--- start of TEXT SECTION ---

Updated: Aug 19, 2021

Availability: In theaters now, and now streaming on Spectrum on Demand, Amazon, and others; see JustWatch here.


In search of honor


When his uncle King Arthur asks him to tell his story to the Knights of the Round Table, Gawain knows that he has none to tell; his life has yet to be truly lived. The Arthurian legend on which this film is based would have Gawain fill that void by becoming a knight, bringing honor to himself and his family. The challenge, created in part by his strong, magic-wielding mother (Sarita Choudhury, “Mississippi Masala,” 1991), is that he must wound or kill the supernatural giant known as the Green Knight (Ralph Ineson, familiar from the BBC’s “The Office” and medieval fantasy blockbusters) and one year later must find that adversary and receive the same wound in return. It’s called “the Christmas game.”

The Green Knight (Ralph Ineson) at the Round Table

 

All the pieces of a heroic tale are here: the challenge, the quest, the aspiring hero, the lady. But not quite.

 

All the pieces of a heroic tale are here: the challenge, the quest, the aspiring hero, the lady. But not quite. Gawain (interestingly cast with Dev Patel who was charming and driven in “Slumdog Millionaire,” 2008, and “Lion,” 2016) is far from heroic. Naïve and confused, he cuts off the Green Knight’s head and, after carousing with his mates and having sex with a young wench for almost a year, embarks on a series of quest challenges that he manages to survive, despite lacking the skills of Sylvester Stallone’s John J. Rambo or the curiosity and intelligence of Harrison Ford’s Indiana Jones. Hero, no. Survivor, yes.


Right, Dev Patel as naïve

Gawain, and Joel Egerton

as the mysterious Lord.


“The Green Knight” cleverly subverts the basic tale of challenge and heroism. Talentless and cowardly, Gawain does not even have the passion for his quest that Don Quixote exhibits in that classic subversion of heroic lore. Nor does the Arthurian youth desire to prove himself to a love interest like Dulcinea. In a compelling performance by Patel, King Arthur’s nephew is more visual than verbal, his demeanor revealing an apprehensive, perplexed, unmotivated young man flummoxed at every turn. His final—and existential—encounter with the Green Knight is more comical (and even tragic) than filled with the honor he must have imagined would be his reward.

 

If Gawain is to become a knight (that is, a man), he must shed the control and protection of women.

 

Honor proves elusive to this Gawain, even as he survives—but hardly conquers— a headless saint, ethereal royalty (veteran Australian actor Joel Edgerton and Alicia Vikander as The Lord and The Lady), naked, ghost-like giants, and a talking fox companion, among other representatives of a magical universe that’s beyond his understanding. More importantly, if Gawain is to become a knight (that is, a man), he must shed the control and protection of women: his mother, a sexual playmate, and his Lady seductress (the latter two played by Vikander, Best Supporting Actress Oscar winner in 2015 for her role in “The Danish Girl”).

Left, Gawain with his axe/cross

and the talking fox.

--- end of TEXT SECTION ---
--- start of EXTRACTED RECORDS ---

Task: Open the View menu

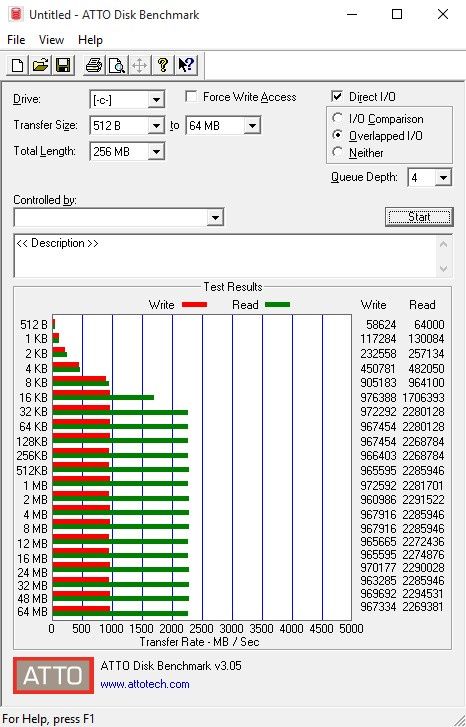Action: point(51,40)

--- end of EXTRACTED RECORDS ---
--- start of EXTRACTED RECORDS ---

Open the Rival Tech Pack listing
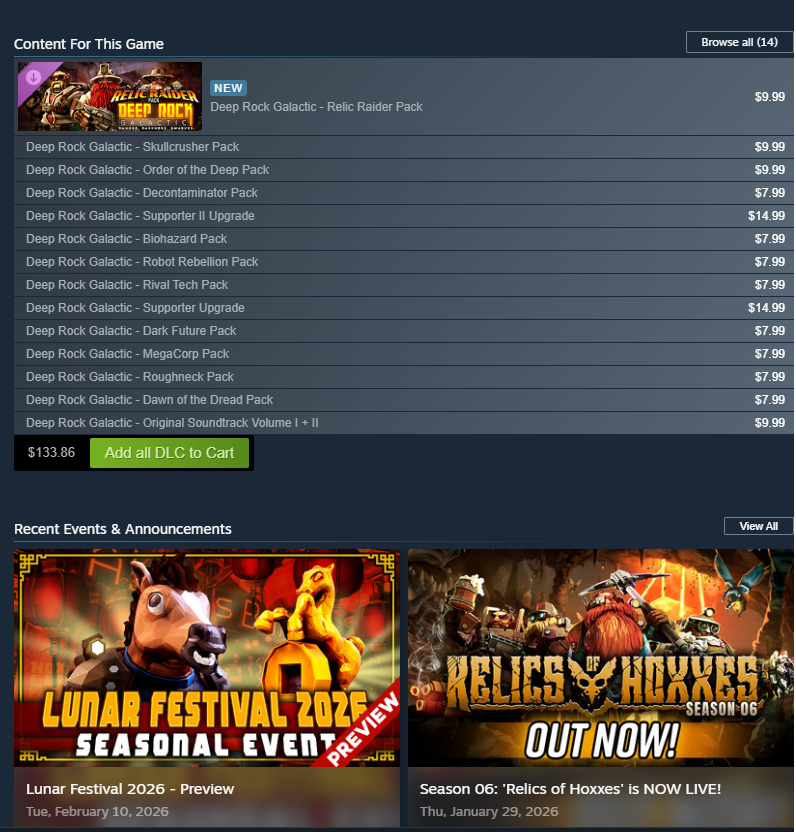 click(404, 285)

--- end of EXTRACTED RECORDS ---

List the pieces of a heroic tale that the film review says are all present in the story. The lines are not needed for what follows.

▶ FULL ANSWER
The challenge, the quest, the aspiring hero, and the lady.